The authors make the case that
though predicted losses on two- to four-unit production are now on par with one-unit owner-occupied properties, the low volume suggests that many borrowers (who are disproportionately likely to be low and moderate income and minority) are getting squeezed out. In the interest of expanding credit to these underserved populations and expanding, or at least preserving, the supply of affordable rental housing, the government-sponsored enterprises (GSEs) could relax the current loan-to-value requirements.

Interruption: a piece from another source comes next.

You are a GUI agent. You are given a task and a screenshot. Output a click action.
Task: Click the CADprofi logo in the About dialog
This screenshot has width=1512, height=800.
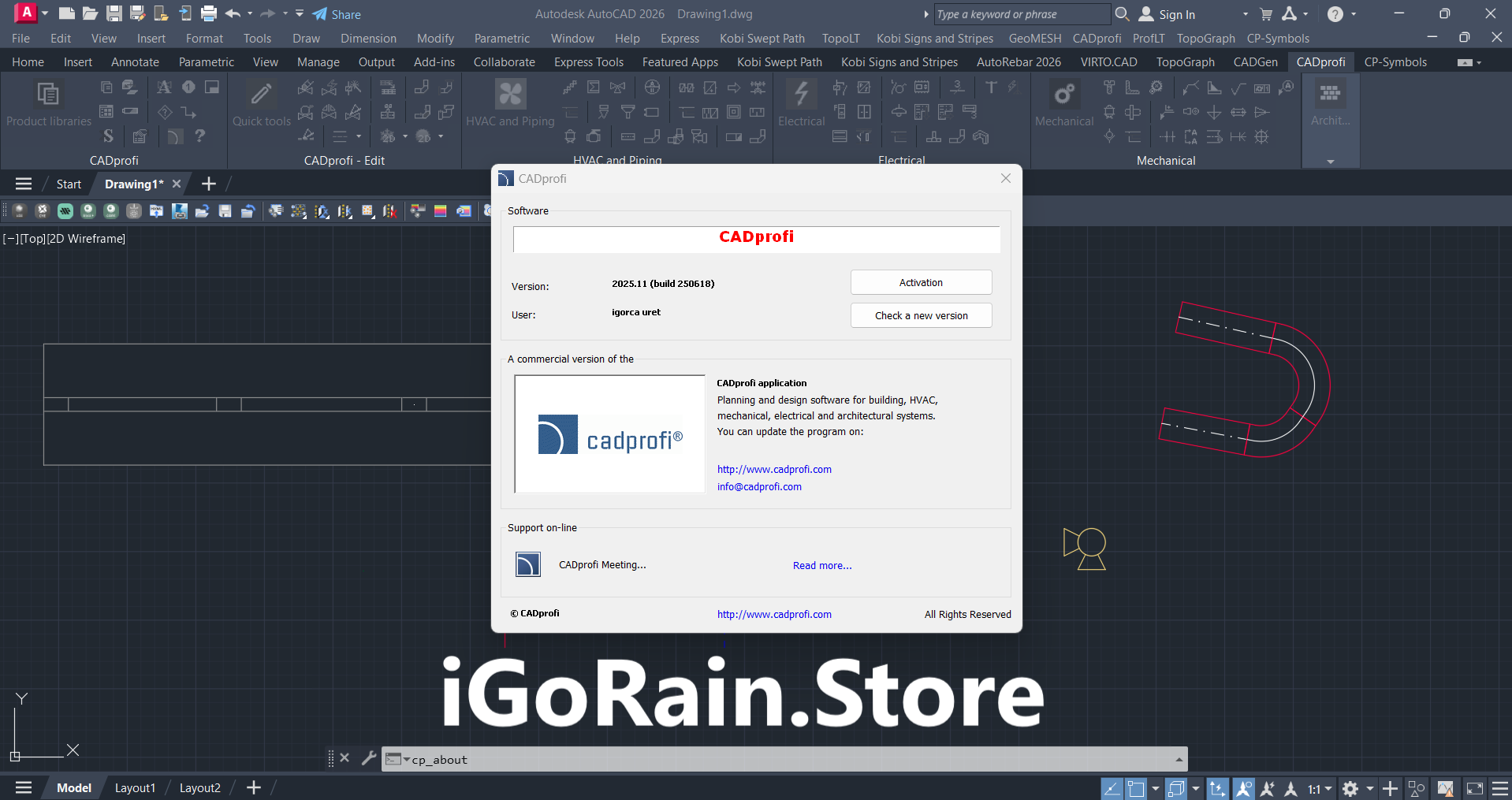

If this relaxing were coupled with counseling for landlords, we believe it would make financing more available for this critical part of the market, with little additional risk to the GSEs. (3)
This all sounds good, although I am somewhat skeptical of the claim that reduced financing costs for owners will be passed onto tenants in the form of lower rents or rent increases. There are a lot of factors that go into rent levels, and costs are just one of them. The local demand for housing as well as the competing supply cannot be ignored. Owners may be able to keep all of those reduced financing costs as additional profits, depending on those local conditions.
The main question I am left with after reading the paper is — why haven’t Fannie and Freddie, whose data the paper is based upon, already reached the same conclusion about loosening credit for this type of housing? Do they know something about it that the author’s don’t?